Este revés judicial llega en el peor momento para la gestión de Ignacio Boero, quien asumió el 14 de diciembre de 2025 tras ganar las elecciones con el 50,3% de los votos de 10.847 socios. La nueva dirigencia heredó un pasivo estimado en 35 millones de dólares, cheques rechazados por 1.200 millones de pesos y compromisos adelantados como derechos de TV de 2026 ya cobrados. Juan Manuel Medina, vicepresidente primero, describió la situación como «tremendamente delicada», con «cero ingresos» y deudas emitidas en los últimos meses de la gestión anterior que superan los 4 millones de dólares hasta fin de 2027, incluyendo avances por indumentaria y sponsors. Una auditoría interna en marcha busca esclarecer contratos y obligaciones, mientras que el panorama deportivo añade complicaciones: en el Apertura 2026, Newell’s suma solo puntos en cuatro fechas con Favio Orsi y Sergio Gómez al mando, respaldados por Roberto Sensini como director deportivo.

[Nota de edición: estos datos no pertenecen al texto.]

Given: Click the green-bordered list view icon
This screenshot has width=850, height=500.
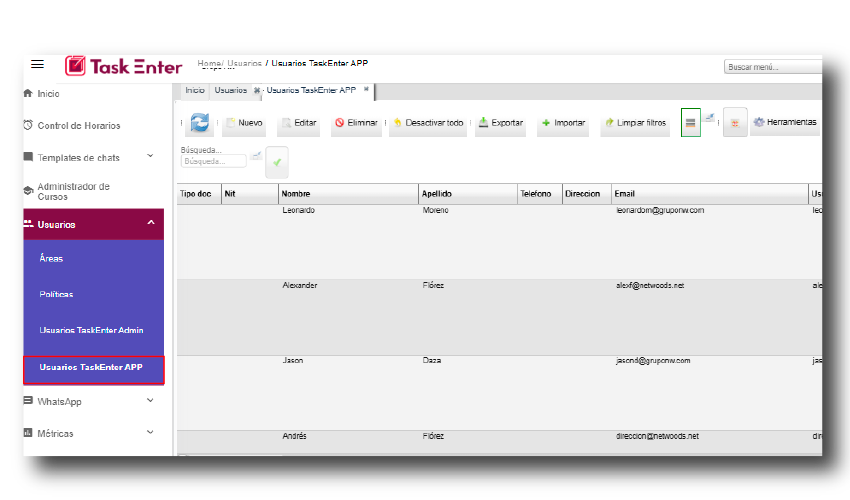Looking at the screenshot, I should (x=690, y=122).
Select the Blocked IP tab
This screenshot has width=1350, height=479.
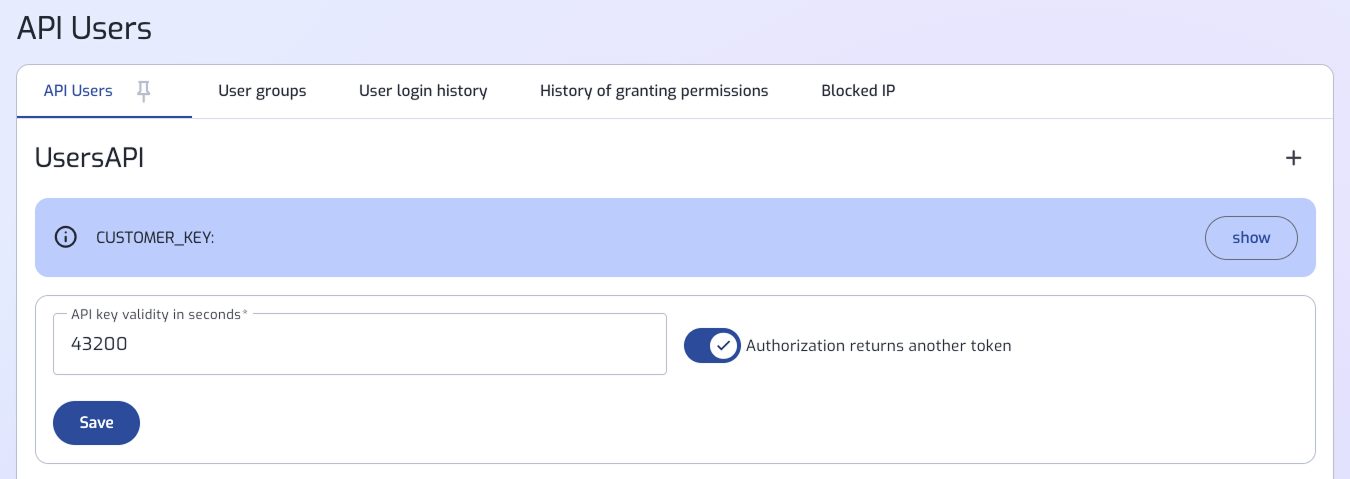pyautogui.click(x=858, y=91)

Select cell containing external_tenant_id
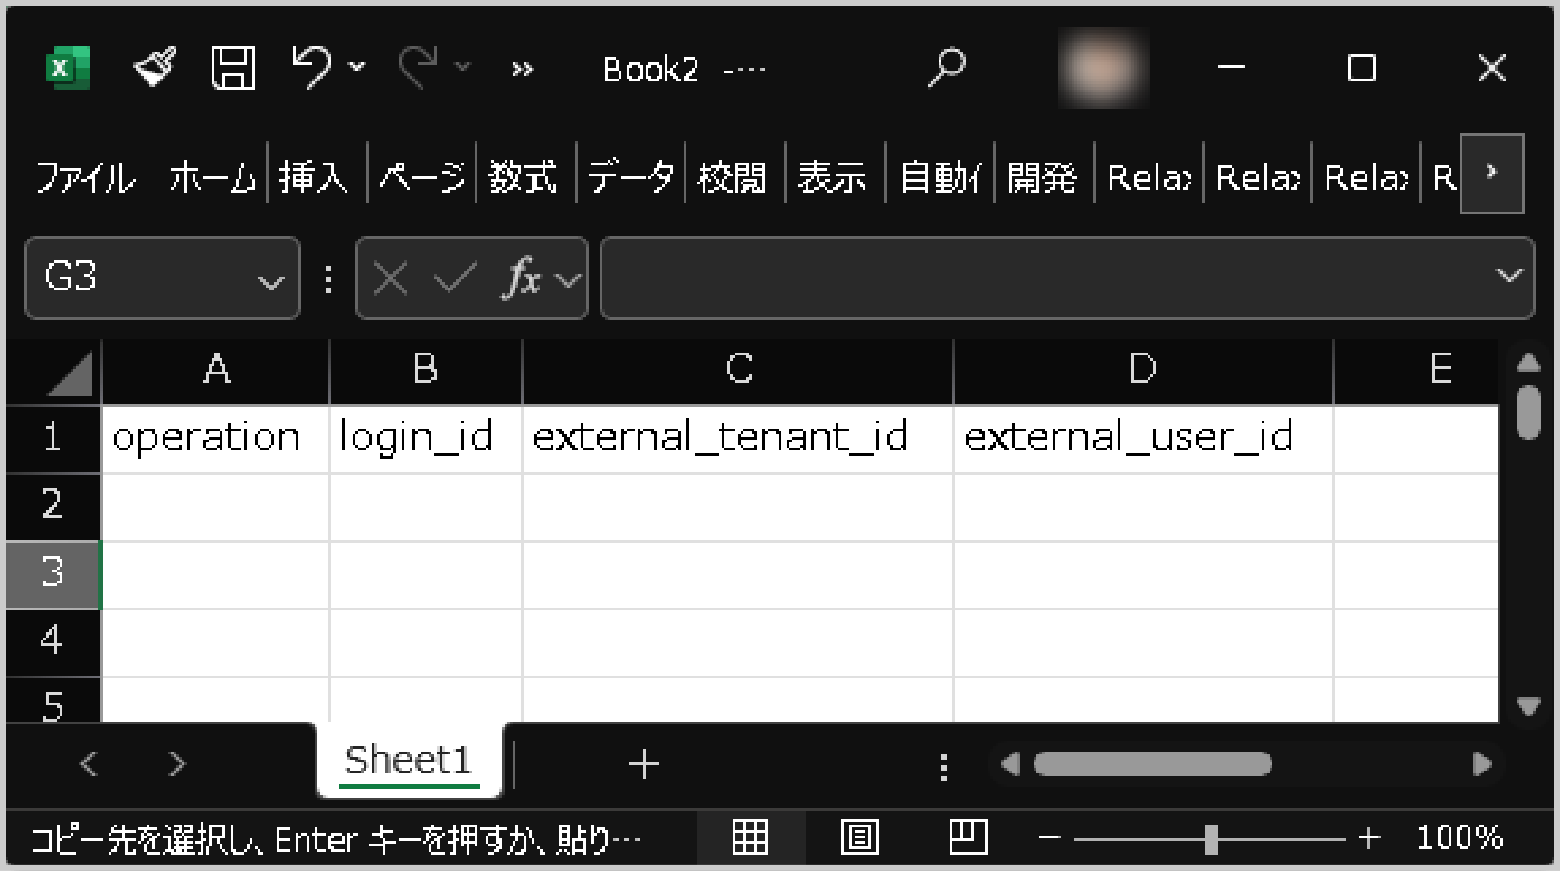(737, 438)
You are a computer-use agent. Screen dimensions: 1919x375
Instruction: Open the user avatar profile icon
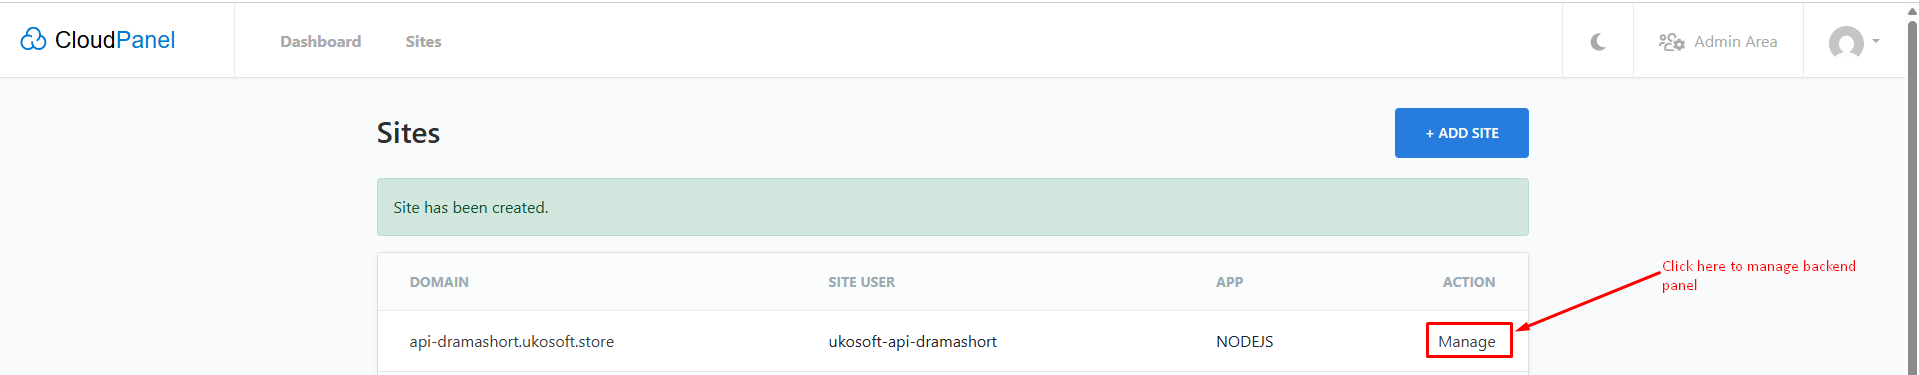point(1846,42)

La crisis se agranda con inhibiciones y reclamos pendientes. El club ya enfrenta sanciones de la FIFA por deudas con pases como los de Saúl Salcedo y Fernando Cardozo, Ignacio Ramírez y ahora May, lo que ha derivado en inhibiciones en tres mercados de pases desde septiembre de 2025. Boero busca avales personales para financiar el club a través de entidades rosarinas, mientras que los derechos de TV hasta diciembre de 2026 son la principal garantía. Además, hay deudas con exentrenadores y medidas internas como contratos por productividad para refuerzos, en un intento por no repetir los errores deportivos y financieros de la temporada pasada.
En medio del caos, la dirigencia de Boero teje alianzas gremiales y empresariales para sobrevivir. Mantiene vínculos con la Unión Obrera Metalúrgica, la Unión Industrial de Rosario y la Federación Industrial de Santa Fe, buscando respaldo institucional más que aportes directos. En la AFA, Boero es vocal suplente, lo que resulta clave para negociar refinanciaciones y evitar roces con Futbolistas Argentinos Agremiados. Planes ambiciosos como ampliar el Estadio Marcelo Bielsa a más de 50.000 espectadores con tecnología LED internacional y espacios comerciales están en suspenso hasta sanear las finanzas. Las divisiones inferiores, octavas en 2025, son prioridad para retener talentos de la cantera.
¿Sobrevivirá la Lepra a este 2026 adverso? Con una deuda que asfixia, rendimiento irregular y presiones judiciales internacionales, Boero apuesta a la auditoría de tres meses y a la transparencia para con los socios. El desafío es monumental: estabilizar lo económico, levantar lo deportivo y evitar quiebras o sanciones mayores, en un fútbol argentino donde clubes como Newell’s pagan caro el descontrol previo. La pelota, ahora, está en el escritorio de Boero.